Without a doubt the coolest place I will ever play soccer... too bad I'm so awful at it.

The first visible ruins on the Inca Trail for us

Our first campsite

What a difference a day makes. Day two is known as the toughest, and boy it did not disappoint. With over 5000 feet worth of incline and another 3000 down to our scheduled camp for the night, the second hiking day was brutal. A few things become apparent on this day’s hike. One, you will be drenched in sweat only minutes after beginning your hike. Two, the altitude here is no joke. Getting to the top of Dead Women’s pass at 13,000 feet is like walking up ten flights of stairs while holding your breath.
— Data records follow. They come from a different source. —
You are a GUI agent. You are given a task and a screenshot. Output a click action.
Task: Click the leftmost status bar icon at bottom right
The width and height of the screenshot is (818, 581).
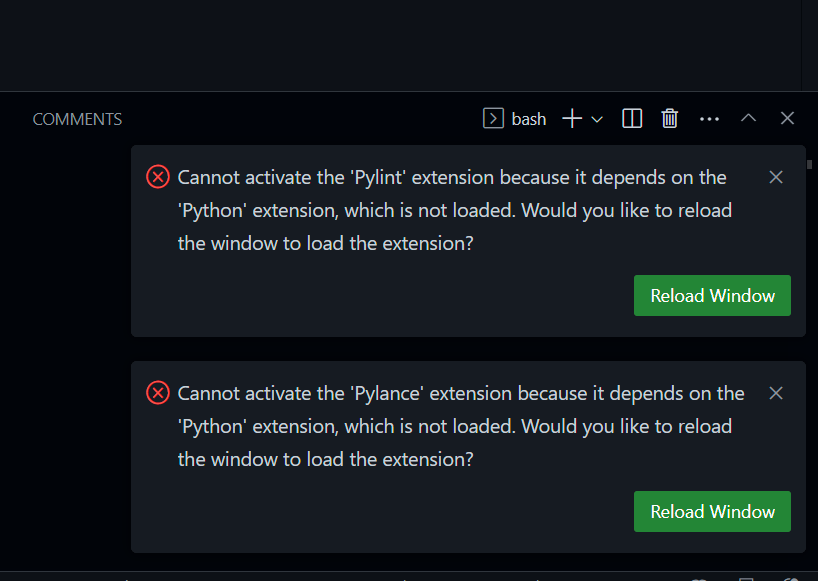pyautogui.click(x=700, y=578)
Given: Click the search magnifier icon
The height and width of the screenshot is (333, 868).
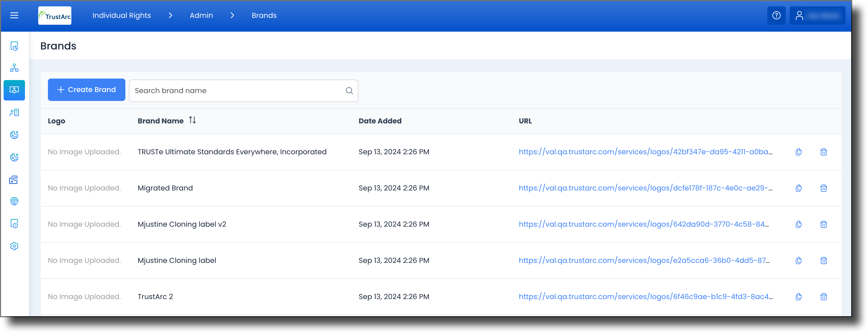Looking at the screenshot, I should click(x=349, y=91).
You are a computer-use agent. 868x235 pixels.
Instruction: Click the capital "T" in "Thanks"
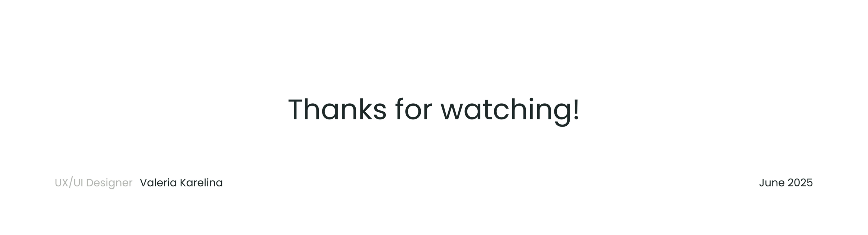click(x=298, y=110)
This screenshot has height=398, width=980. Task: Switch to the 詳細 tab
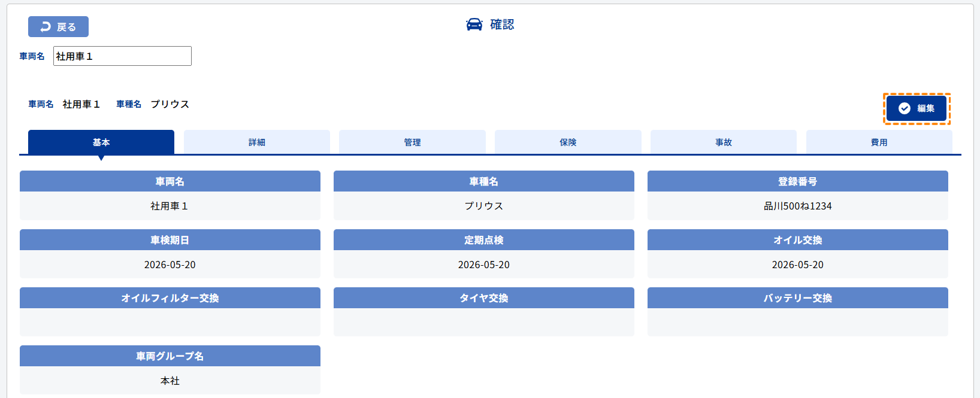click(x=257, y=142)
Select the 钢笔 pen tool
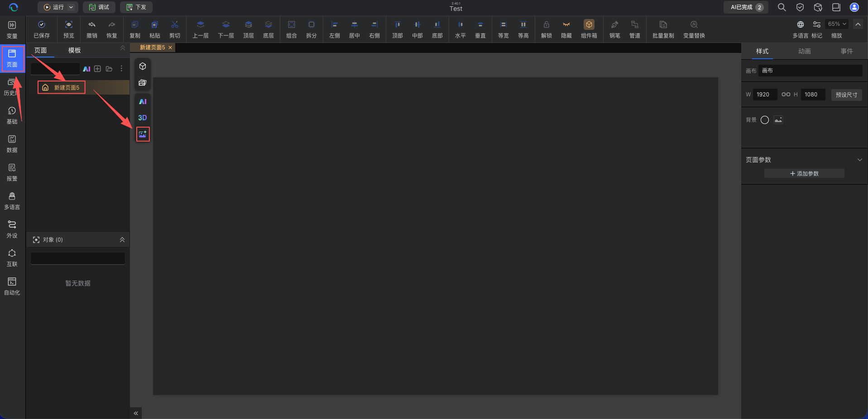This screenshot has height=419, width=868. pyautogui.click(x=614, y=29)
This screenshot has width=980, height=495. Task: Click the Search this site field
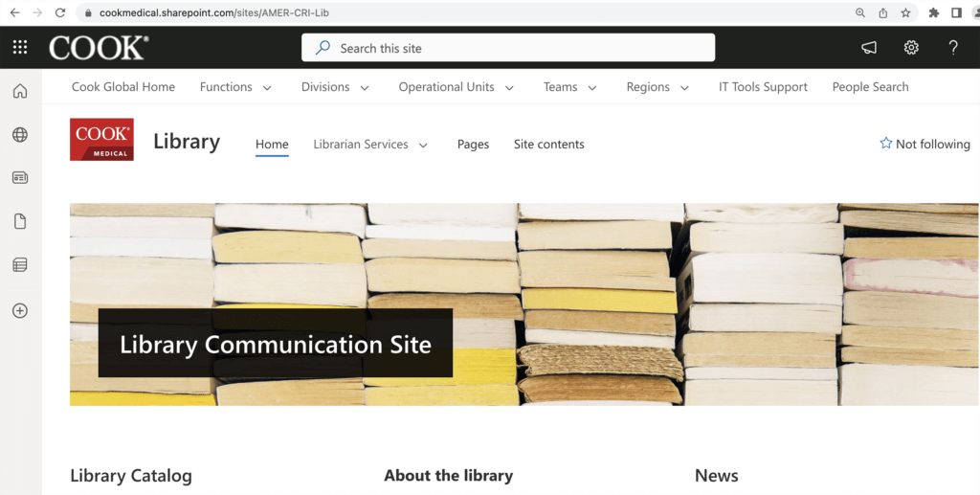click(x=507, y=48)
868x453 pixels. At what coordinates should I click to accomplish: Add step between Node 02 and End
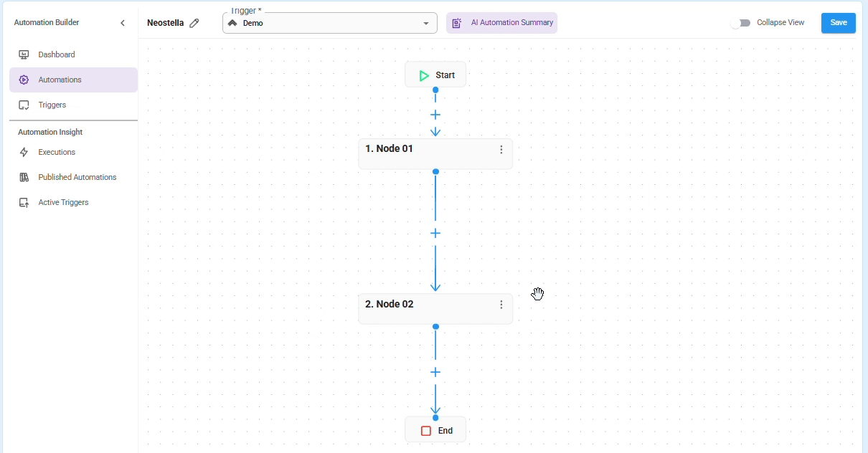tap(435, 372)
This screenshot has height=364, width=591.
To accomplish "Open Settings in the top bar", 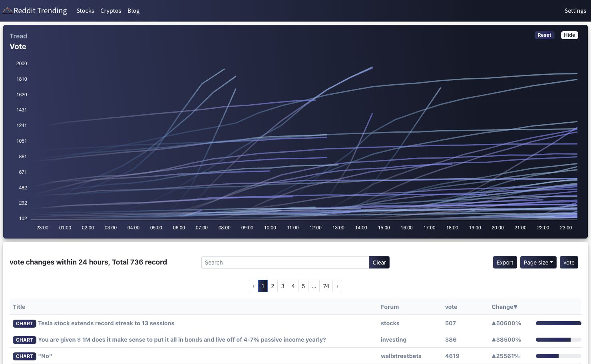I will pos(575,11).
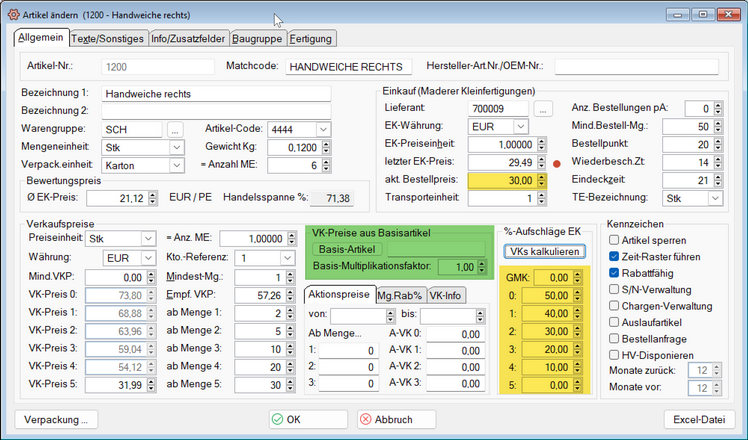
Task: Click the application icon in the title bar
Action: [12, 14]
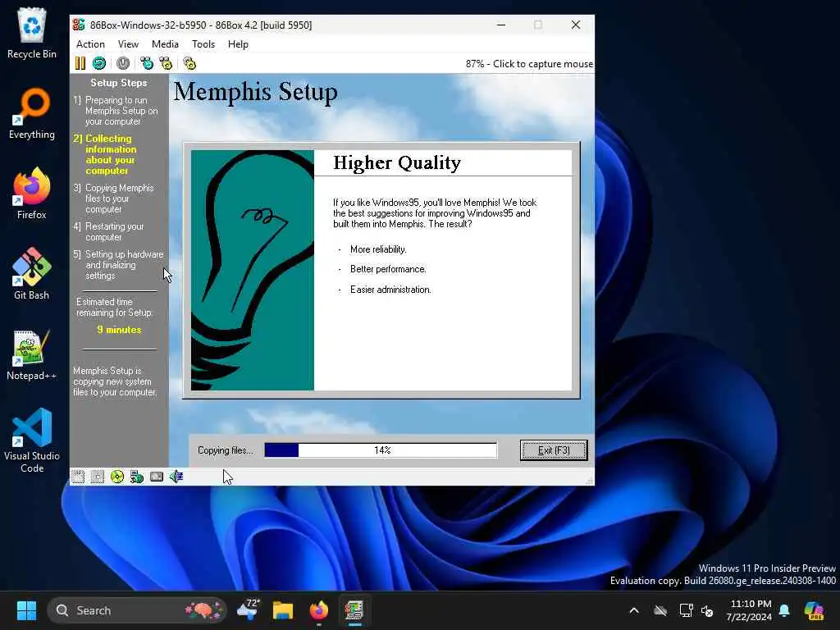This screenshot has height=630, width=840.
Task: Pause the emulated machine using the toolbar
Action: point(80,63)
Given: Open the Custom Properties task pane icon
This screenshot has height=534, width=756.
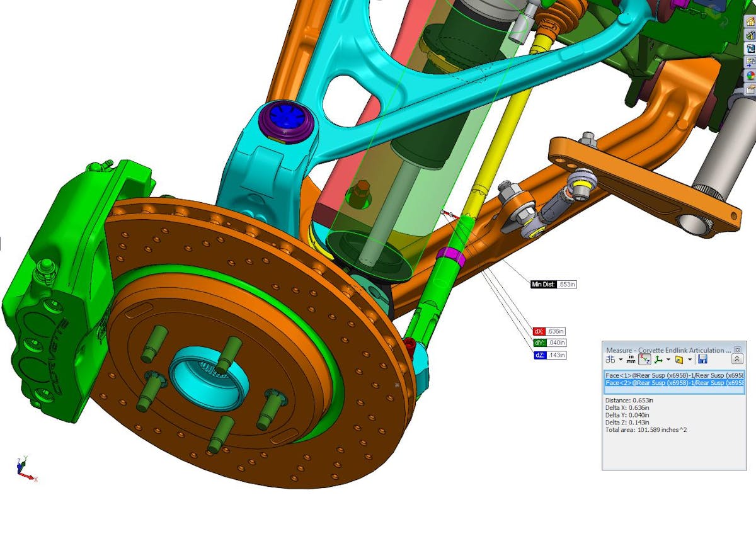Looking at the screenshot, I should (x=750, y=89).

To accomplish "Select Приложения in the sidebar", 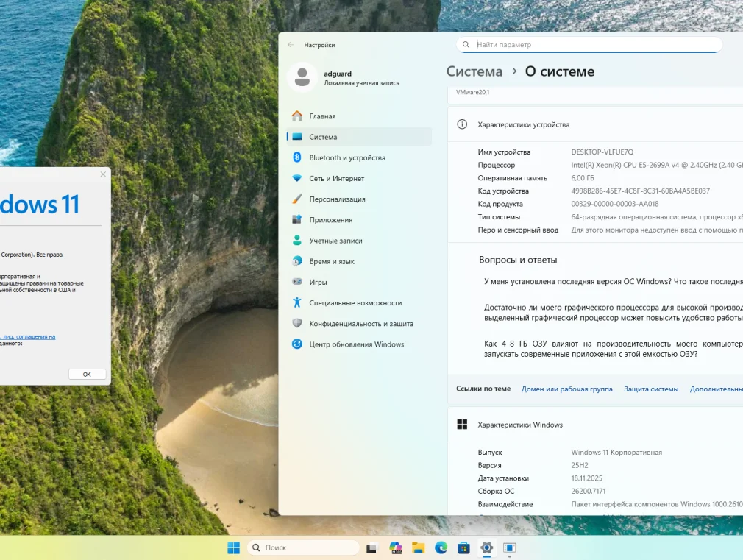I will point(330,220).
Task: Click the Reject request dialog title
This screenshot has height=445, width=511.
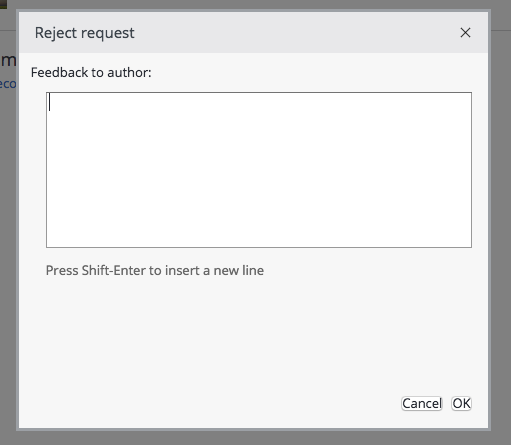Action: tap(84, 33)
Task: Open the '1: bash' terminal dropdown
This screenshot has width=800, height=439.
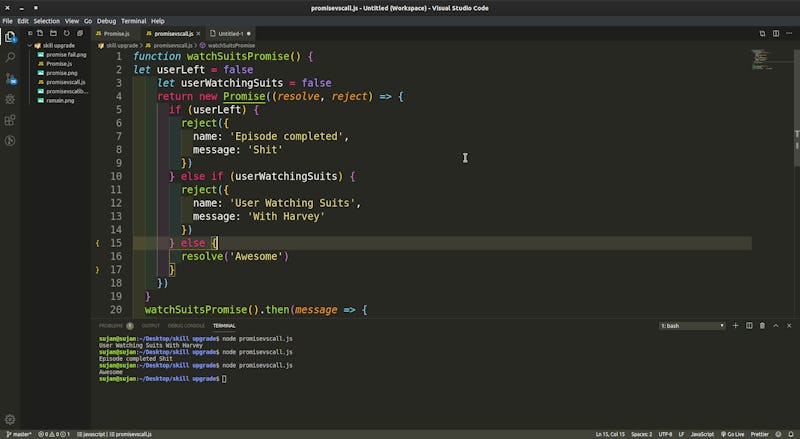Action: click(692, 326)
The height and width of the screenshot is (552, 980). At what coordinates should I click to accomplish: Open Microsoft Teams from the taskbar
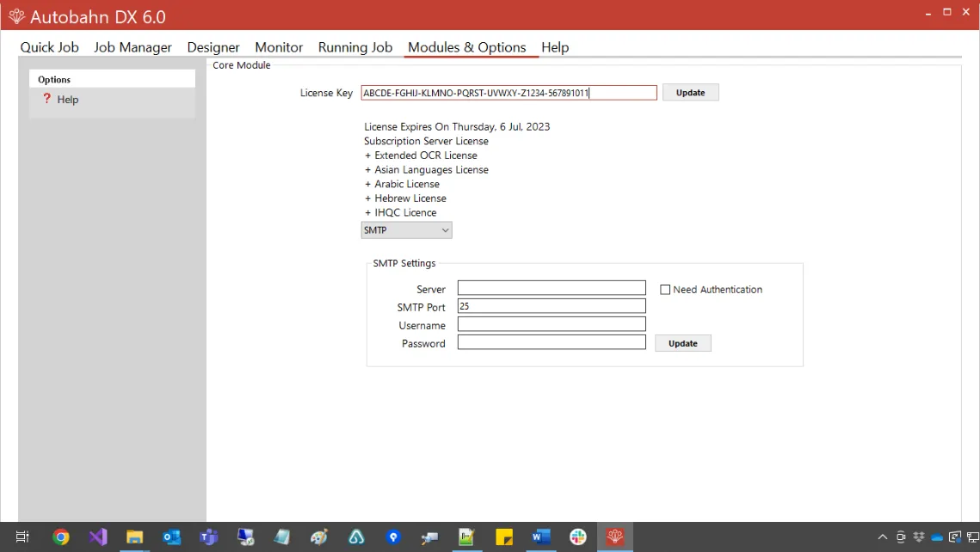pyautogui.click(x=208, y=537)
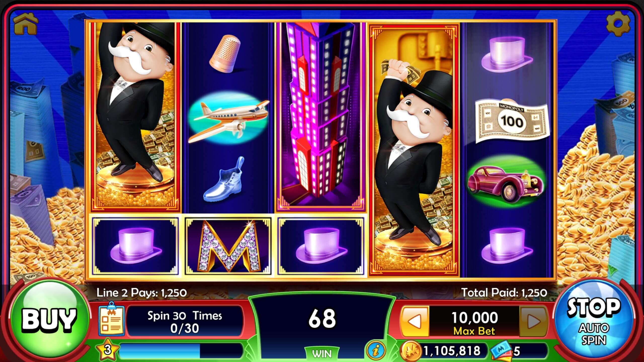Open the settings gear

click(618, 24)
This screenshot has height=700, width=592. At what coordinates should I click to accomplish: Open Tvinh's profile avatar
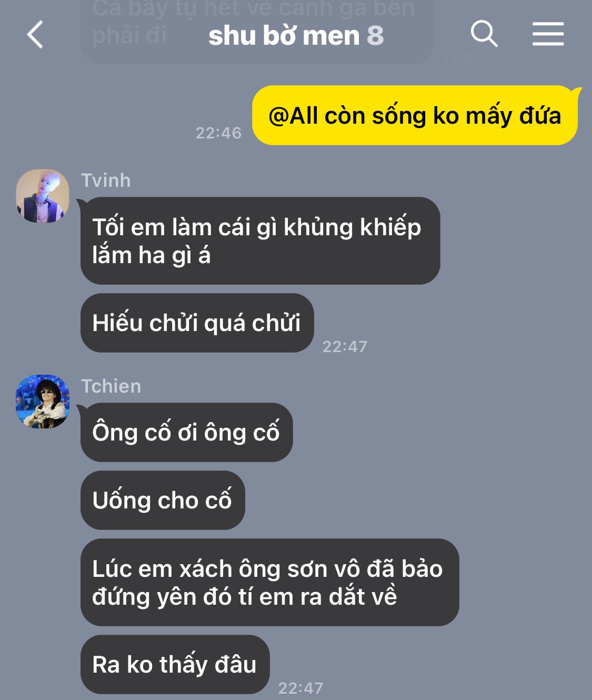[43, 196]
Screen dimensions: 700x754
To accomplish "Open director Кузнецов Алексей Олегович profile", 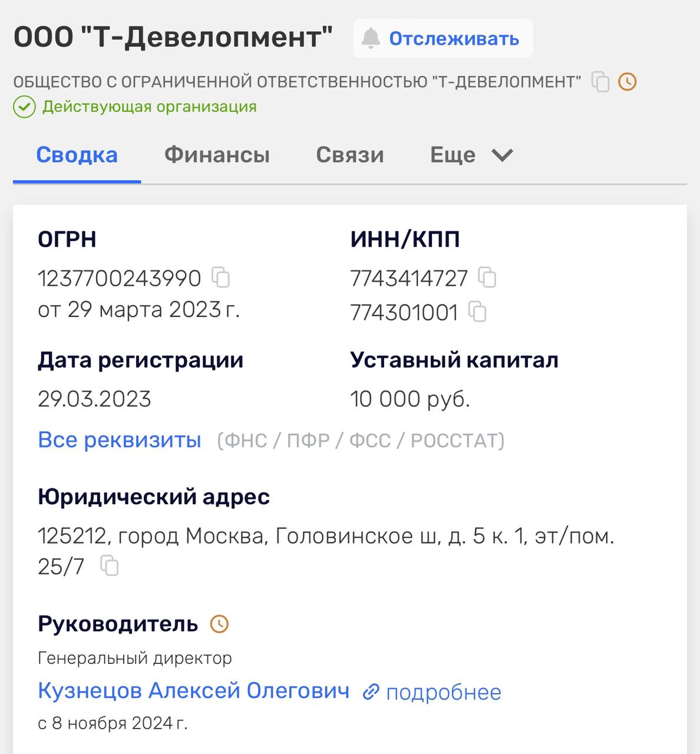I will coord(193,691).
The final observation is that not all tour groups are created equal. Let me tell you something: When cheery European kids (18ish?) on their gap year waltz by you because they’ve paid three times what our tour costs and don’t have to carry ANY of their own equipment… well I challenge you to not try and stick your foot out the next time one is about to pass you (kidding. But only kind of). Now why don’t they have to carry any of their own equipment, you ask? What a perfect segue into the realm of the Porter.

Porters are the special group of men who carry all the equipment necessary for the hike: food, tents, cookware, etc. A little over a decade ago, these men were exploited to carry insane amounts of equipment and receive next to nothing in payment. The Peruvian government then instituted a new series of laws to limit the amount that porters can carry along with minimum payment requirements. I’ve seen a lot of interesting people on this trip, and Peruvian porters rank right near the top. Waves of them whiz by during the hike, only unlike the Euro gap year kiddies they have 50 lb+ bags of gear strapped to them. To top it all off, they often wear simple sandals that look like flip flops. To see the pace that they attack the trail is nothing short of astonishing. My ankles would be shattered into millions of pieces were I to try to descend the stone steps of the Inca trail as fast as them. I will never again complain about a job again without taking a moment to appreciate what these guys do for a living.

A porter as seen on the Inca Trail. (Aside his poor choice in NFL teams, a very special type of person)


A curious donkey seen at the beginning of Day 2


While proud of our accomplishment, we were pretty beaten up at 13,000 feet.

Dana checking out what we just completed


Our campsite on Day 2, as we descended from Dead Woman's Pass

Campsite on Day 2

Day 3 was supposed to be a moderately strenuous day of hiking. Well, it would’ve been, had it decided not to rain. Yep, the rain came down for most of the day, making the trail very slick. The stone steps were a royal pain to walk on, always having to check your footing so there was no chance of slipping. Normally I’m the clumsy one, but Dana had a few moments of slipping on the rocks, leading to a famous exchange between her and myself that was capped off with this quote directed towards me: “The next big city we get to, we’re going to a McDonald’s, and I’m ordering whatever I want, AND I’M NOT SHARING!” I don’t know what that had to do with slipping on the rocks, but whatever made her feel better at the time. The gigantic silver lining came within the last half hour of the hike. Rounding a corner, we had our first breathtaking glimpse of what was in store for us once we reached Machu Picchu. The green peaks were bathed in low-lying clouds, and the canyon seemed to go down forever. The view definitely made all of the rough patches the past days disappear.

Ruins from Day 3

The view was incredible

An unbelievable backdrop

The view from the ruins to our final campsite

It was a lot of hard work, but we did it!

Only one more day remained, the final hike through the Sun Gate and into the lost city of Machu Picchu. We had a wake up of 3 am for the big day, so it was time to get some sleep and rest up for the final leg of the journey.